# Do this
Translate the following sentence from the passage on dogs and babies into Spanish: "Good relationships are built on mutually trusted and established boundaries."

# Supplied passage
· · · · · · ·
At the end of the day, a great way to prepare a dog for a baby is to start really paying attention to your dog’s body language, since every dog is different. Listening to the precursors of dangerous behavior will help you prevent it.
BIG DOGS AND BABIES
Introducing big dogs and babies is no different than introducing small dogs and babies. However, one thing that will be even more obvious is the importance of setting boundaries.
Boundaries can have a negative connotation, but they are good things. Good relationships are built on mutually trusted and established boundaries.
Boundaries go both ways. The dog can’t do whatever it wants with the baby (biting, licking, etc.), and the baby can’t do whatever it wants to the dog (getting in its face, pulling its fur and tail, etc.). When it comes to big dogs and babies, it is especially important to help the dog minimize body contact with the baby.
PREVENTION OF DOG BITING BABY INCIDENTS
While serious maulings and dog attacks do happen, they are actually quite rare. The majority of incidents are when communication gone wrong. Everything we’ve talked about is designed to help you prevent your dog from biting your baby, or prevent your dog from attacking your baby in any way.
· · · · · · ·
# Dataset extract

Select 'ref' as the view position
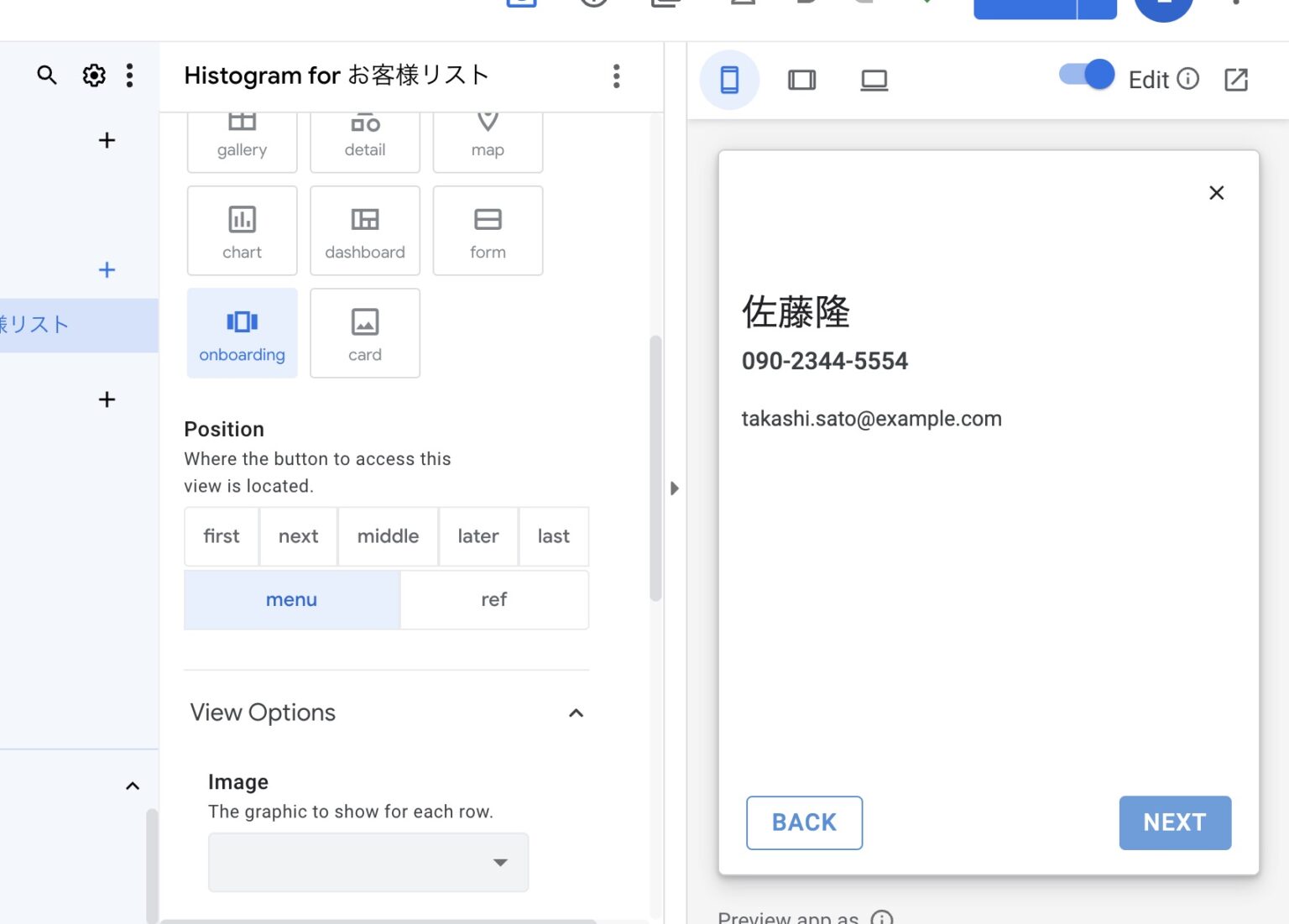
· · · · · · ·
# Written solution
Las buenas relaciones se construyen sobre límites establecidos y de confianza mutua.